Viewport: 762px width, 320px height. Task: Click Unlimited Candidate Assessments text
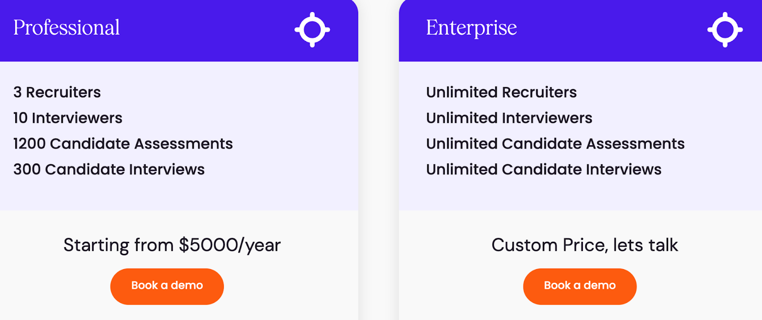(555, 144)
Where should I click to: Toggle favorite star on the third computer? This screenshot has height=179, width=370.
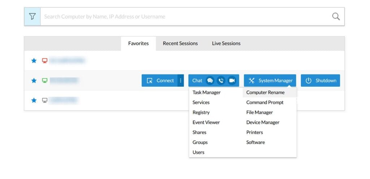[x=34, y=101]
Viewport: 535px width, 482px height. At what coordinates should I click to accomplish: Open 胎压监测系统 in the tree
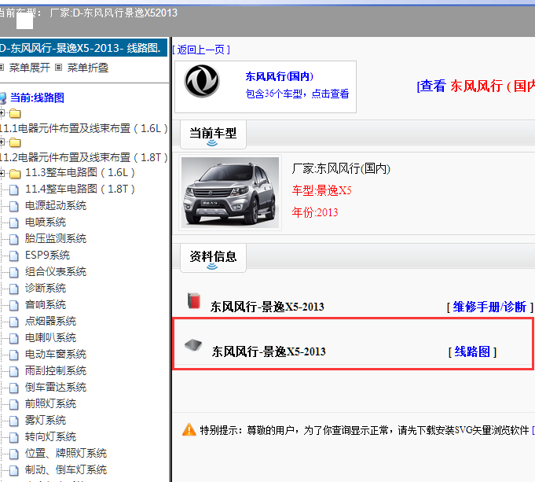tap(55, 239)
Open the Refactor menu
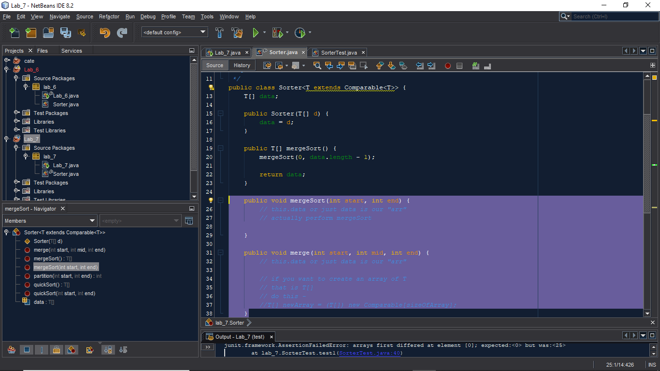 pos(109,16)
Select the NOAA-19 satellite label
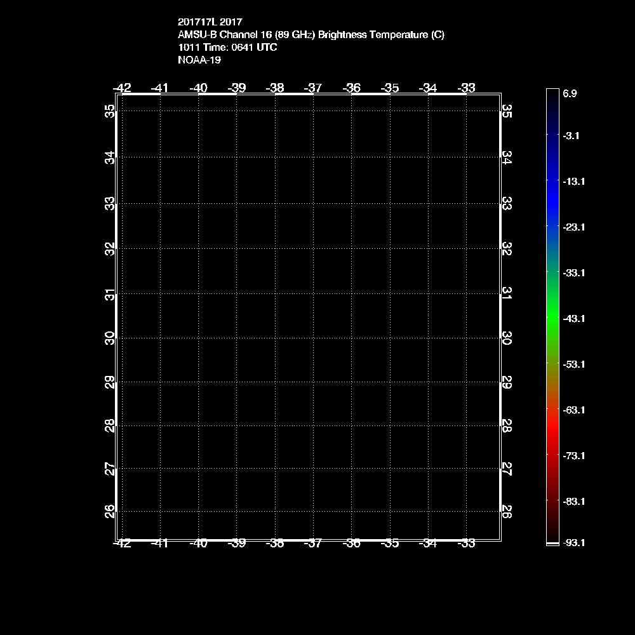The width and height of the screenshot is (635, 635). [x=199, y=60]
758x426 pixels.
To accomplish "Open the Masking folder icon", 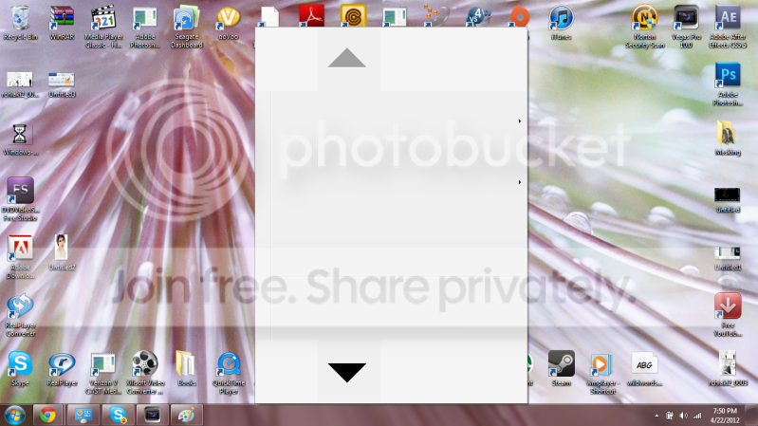I will click(x=728, y=139).
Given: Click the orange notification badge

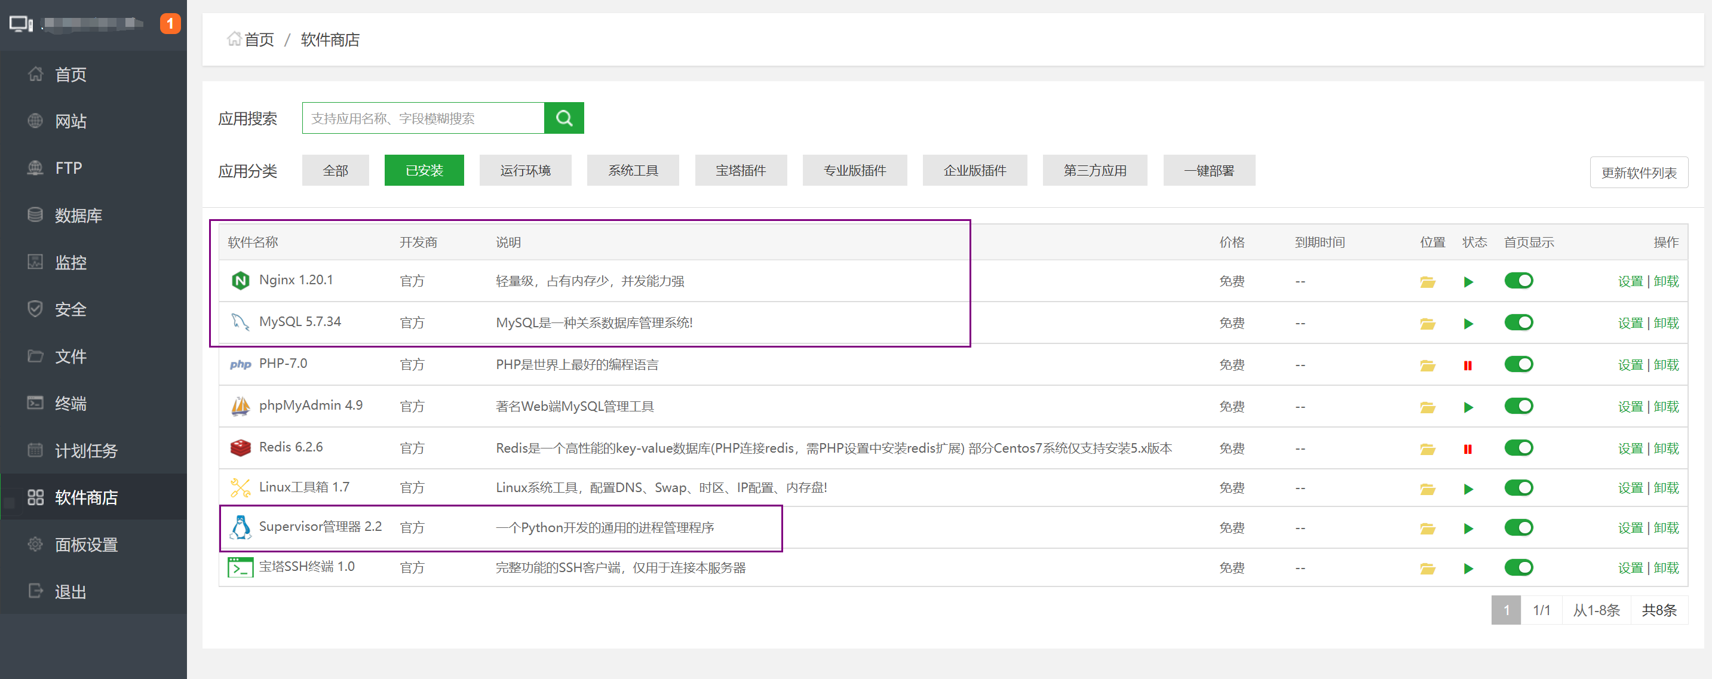Looking at the screenshot, I should click(x=170, y=24).
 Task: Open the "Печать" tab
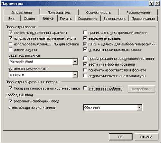pyautogui.click(x=66, y=18)
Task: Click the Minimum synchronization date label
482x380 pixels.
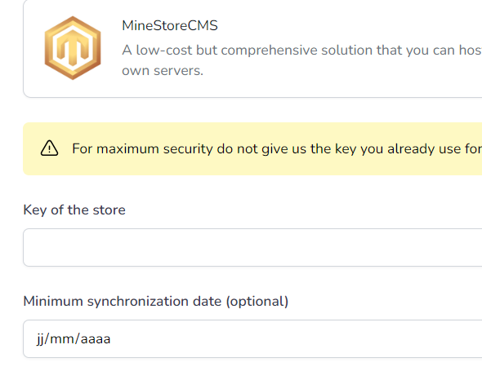Action: pos(156,302)
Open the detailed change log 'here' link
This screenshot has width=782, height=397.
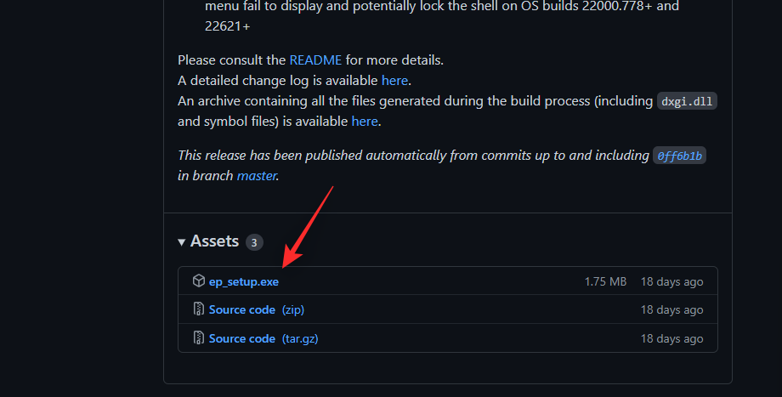[x=394, y=81]
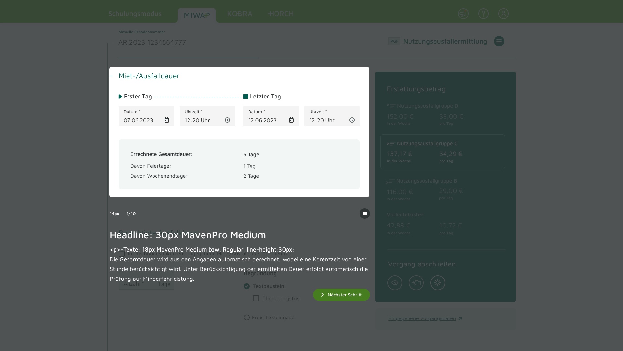Screen dimensions: 623x351
Task: Open the help question mark icon
Action: 483,14
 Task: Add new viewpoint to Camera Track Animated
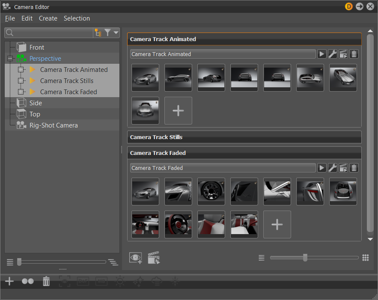click(178, 110)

################

> _CHALLENGE_: Copy word for word every line from the top down to and including the line that contains "The width and". Leave out the pictures.

> _TASK RESULT_:
Viewport: 762px width, 320px height. Task: Click Unlimited Candidate Assessments text
(555, 144)
Where should I click to: Toggle favorite star on the third computer? This screenshot has height=179, width=370.
[x=34, y=101]
Viewport: 535px width, 482px height. At what coordinates should I click to accomplish: Open 胎压监测系统 in the tree
tap(55, 239)
Open the Refactor menu
 pos(109,16)
Select the NOAA-19 satellite label
The width and height of the screenshot is (635, 635). [x=199, y=60]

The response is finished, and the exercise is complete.